A EFICÁCIA HORIZONTAL DOS DIREITOS FUNDAMENTAIS
A EFICÁCIA HORIZONTAL DOS DIREITOS FUNDAMENTAIS
MARIANA DE FREITAS RASGA
INTRODUÇÃO
O objetivo do presente trabalho acadêmico consiste em sistematizar as idéias da doutrina e da jurisprudência nacionais e estrangeiras sobre a incidência dos direitos fundamentais nas relações privadas.
O tema da eficácia horizontal dos direitos fundamentais, também denominado de eficácia privada, direta ou externa, surge para determinar que em algumas hipóteses os direitos fundamentais devem ser invocados também nas relações jurídicas entre particulares.
A questão nodal do estudo reside em saber com que intensidade os direitos fundamentais são aplicados nas relações privadas, já que vigora como regra em ditas relações a autonomia da vontade.
Com efeito, sabe-se que a trajetória de todo pensamento humano perpassa o estudo dos direitos fundamentais. Assim, a idéia dos direitos humanos é tão antiga como a própria história das civilizações. (1) Impende assinalar a diferença terminológica entre direitos humanos e direitos fundamentais. Os primeiros são aqueles reconhecidos no cenário internacional, tendo como marco inicial a Declaração Universal dos Direitos do Homem (1948). Já os segundos são aqueles previstos dentro do sistema jurídico interno de cada Estado, variando de local para local.

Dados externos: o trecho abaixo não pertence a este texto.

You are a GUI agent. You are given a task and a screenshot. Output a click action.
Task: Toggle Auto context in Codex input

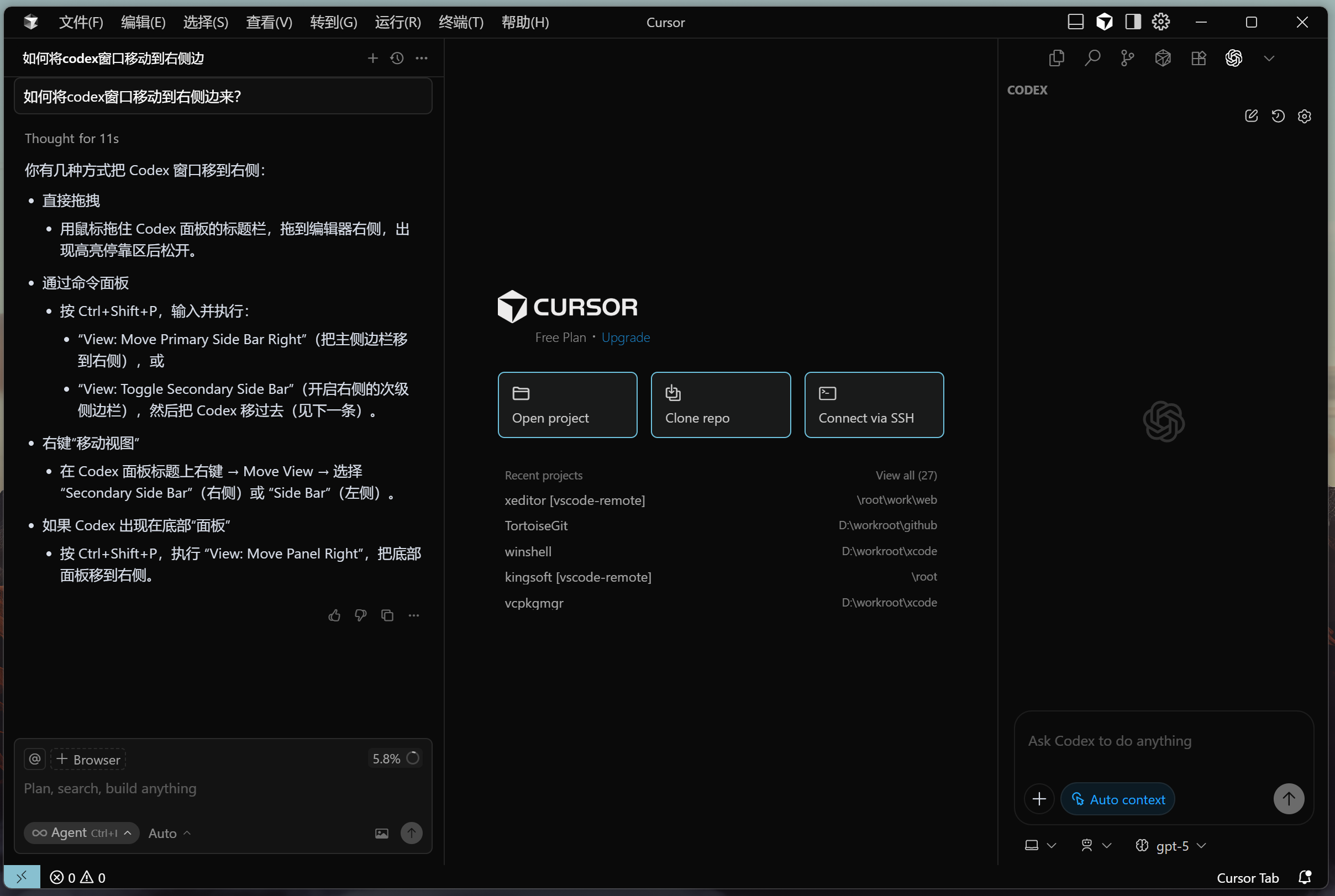(1117, 799)
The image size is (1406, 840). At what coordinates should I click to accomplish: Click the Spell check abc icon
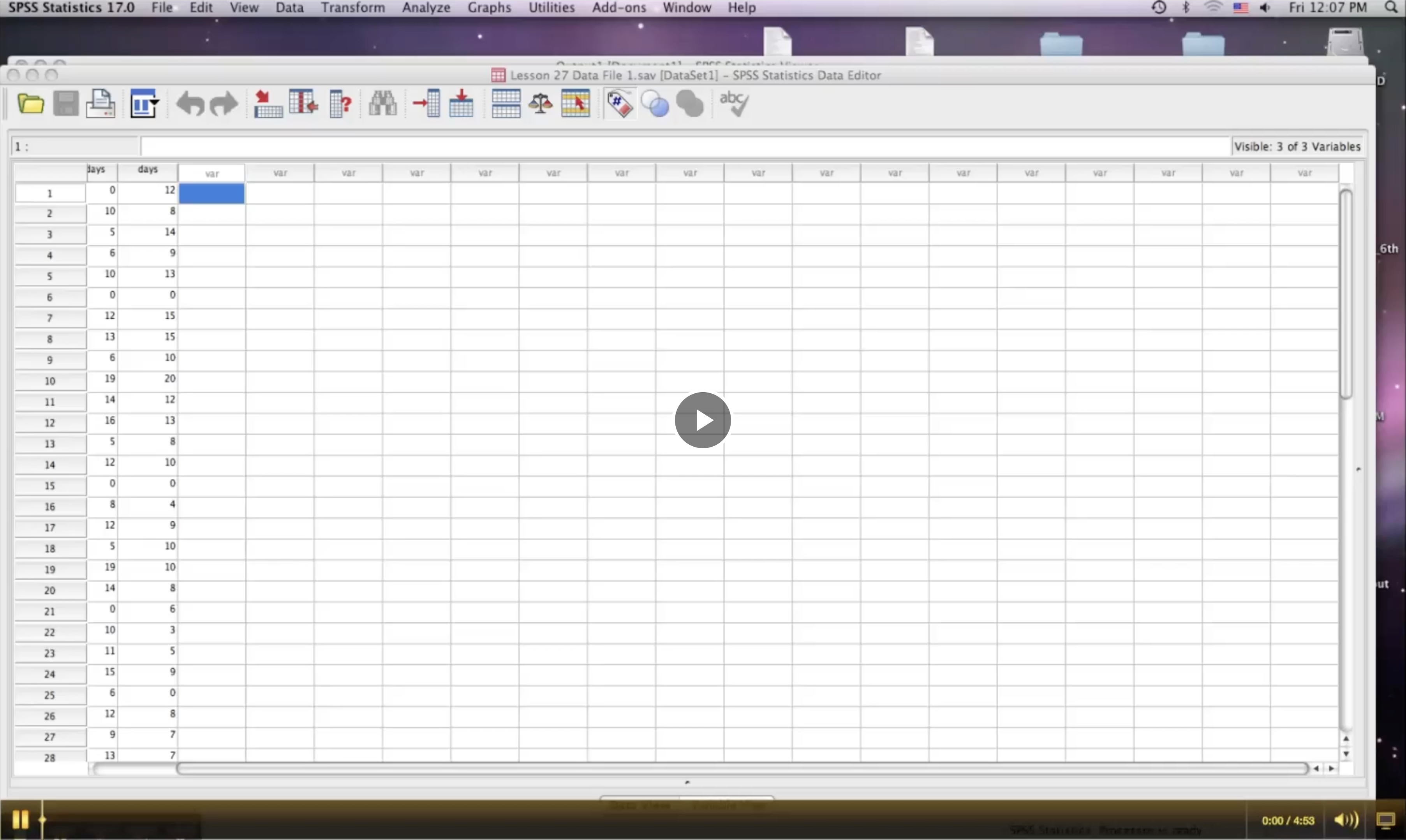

Segundo Gilmar Ferreira Mendes (2), os direitos fundamentais são, a um só tempo, direitos subjetivos e elementos fundamentais da ordem constitucional objetiva. Desta forma, enquanto direitos subjetivos impõem obrigações ao Estado (dimensão vertical) e na sua acepção de elemento da ordem constitucional forma a base de um estado democrático de direito.
Nota-se que a violação a um direito fundamental não é privativa dos Estados. Nesse sentido, busca-se demonstrar que também nas relações privadas (dimensão horizontal) pode-se valer da invocação dos direitos fundamentais.
Finalmente, lança-se mão de breve consideração da jurisprudência dos tribunais pátrios, revelando qual é a importância jurídica e fática na indicação em quais hipóteses são oponíveis os direitos fundamentais do indivíduo.
DOUTRINA DO STATE ACTION
Esta teoria foi criada pelo direito norte-americano estabelecendo que não há vinculação dos particulares nos direitos fundamentais estatuídos na Constituição. Assim, para essa concepção não haveria eficácia dos direitos fundamentais nas relações privadas, já que o Estado seria o único sujeito passivo desses direitos. (3).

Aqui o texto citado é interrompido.